● **Cosa fare**
a) Per ogni affermazione, di' se va d'accordo con l'estratto. Rispondi sì o no e cita alla lettera le parole che lo decidono: (i) la rappresentazione si è tenuta il 4 marzo; (ii) la scena era piena di oggetti; (iii) il testo portato in scena era diviso in più atti.
b) Riporta dall'estratto, parola per parola, il tratto che va da "La scena era" fino a "arte: la Parola.".

● **Estratto della pagina**
..............................
Nulla è stato lasciato al caso nella rappresentazione andata in scena al Cine teatro Aurora di S. Agata di Militello
… se Pirandello temeva i fischi, ebbene Signori, l’altra sera a teatro solo applausi.
Nelle ultime battute della più bella drammaturgia italiana gli astanti non hanno più resistito e si è levato un clamoroso e lungo applauso.
Pubblico attento e colto quello che il 4 marzo, in sfida al temporale e alla esagerata comunicazione virale, ha assistito alla rappresentazione di un testo teatrale elaborato e ricco di significati.
Un testo, atto unico, nato dall’adattamento di opere teatrali di Pirandello: La Patente– L’amica delle mogli – Come tu mi vuoi – Uno, nessuno e centomila – Il berretto a sonagli .
La scena era scarna, pochi oggetti. Un teatro minimalista in cui le azioni, gli effetti passassero attraverso lo sguardo, la modulazione della voce, la gestualità senza eccessi per esaltare l’essenziale in ciò che non è detto e in ciò che non è visto.
Il ruolo principale lasciato alla più nobile arte: la Parola.
Non è il teatro dell’estremo movimento corporale ma del movimento estremo dell’anima. Un teatro da guardare anche ad occhi chiusi per diventare protagonisti delle scene.
Un gioco di luci. Luce ed ombra, calore e gelo, lente movenze, posizioni studiate, accostamenti scenici surreali, pause taglienti, musiche che scandivano il tempo che scorre, sempre volti verso un’unica fine: la rappresentazione della vita e della morte; il coraggio di presentare il proprio volto o la propria maschera.
Nulla lasciato al caso. Perché tutto si amalgamasse, come nella preparazione di un piatto da gourmet, in un’armonia di equilibrio pittorico. Cibo per il corpo ma anche cibo per l’anima. Combinazioni di pittura scenica sospesa, per trasmettere emozioni, riflessioni, eccitamento dei sensi, con figure capaci di uscire fuori o rientrarvi come in un quadro di Caravaggio.
Il pubblico pagante riempito di ebbra sensazione: “Oh, quell’ebbra sensazione di calore che gli nasceva dentro quando la vedeva …, e che poi gli saliva fino a raggiungere la lingua e a ridurre in cenere tutta la saliva che aveva in bocca” da I fiori non dimenticano di David Whitehouse.
Così, come davanti ad un quadro si rischia di essere colti dalla sindrome di Stendhal, così, a teatro, ci si abbandona a uno stordimento dell’anima, contagiati dalla potenza penetrativa della parola, come un’ondata di calore che nasce da dentro nel momento terminale dell’amplesso. Questa è la generosa consegna di un’artista.
..............................
● **Dati forniti**
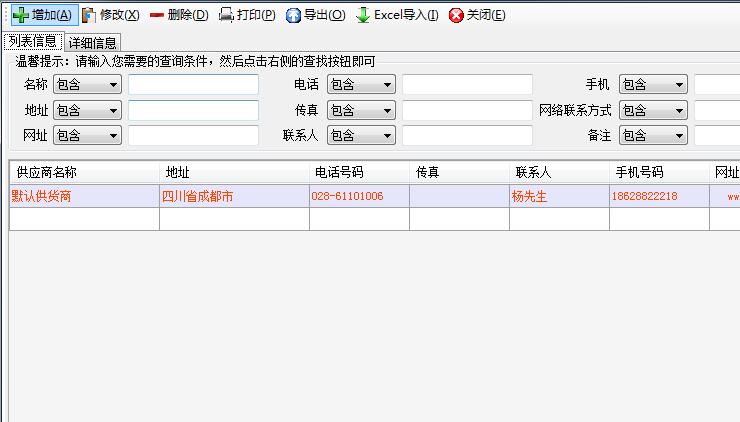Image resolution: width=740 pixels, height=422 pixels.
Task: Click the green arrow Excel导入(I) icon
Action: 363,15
..............................
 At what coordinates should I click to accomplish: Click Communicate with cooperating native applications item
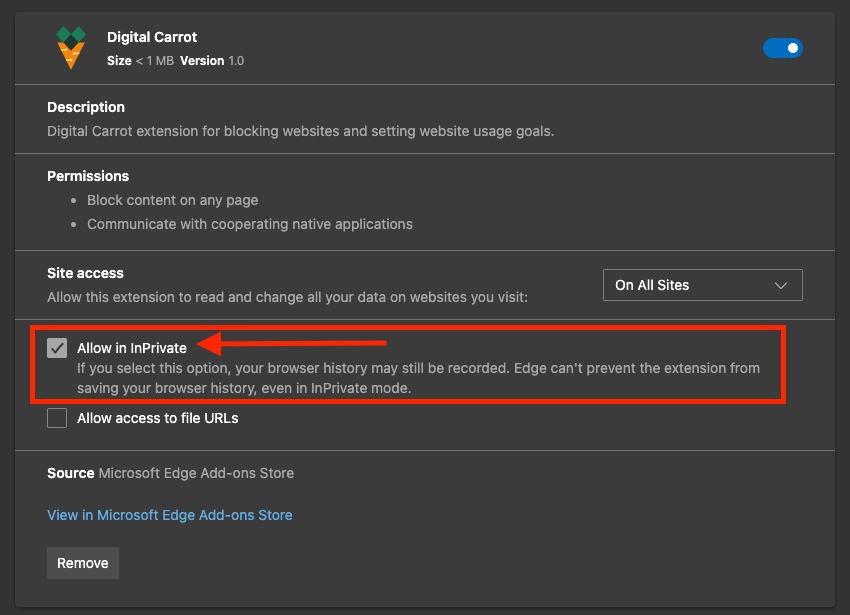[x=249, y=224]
..............................
● **Risposte ai compiti**
a)
(i) Sì: "Pubblico attento e colto quello che il 4 marzo, in sfida al temporale e alla esagerata comunicazione virale, ha assistito alla rappresentazione"
(ii) No: "La scena era scarna, pochi oggetti."
(iii) No: "Un testo, atto unico"

b)
La scena era scarna, pochi oggetti. Un teatro minimalista in cui le azioni, gli effetti passassero attraverso lo sguardo, la modulazione della voce, la gestualità senza eccessi per esaltare l’essenziale in ciò che non è detto e in ciò che non è visto.
Il ruolo principale lasciato alla più nobile arte: la Parola.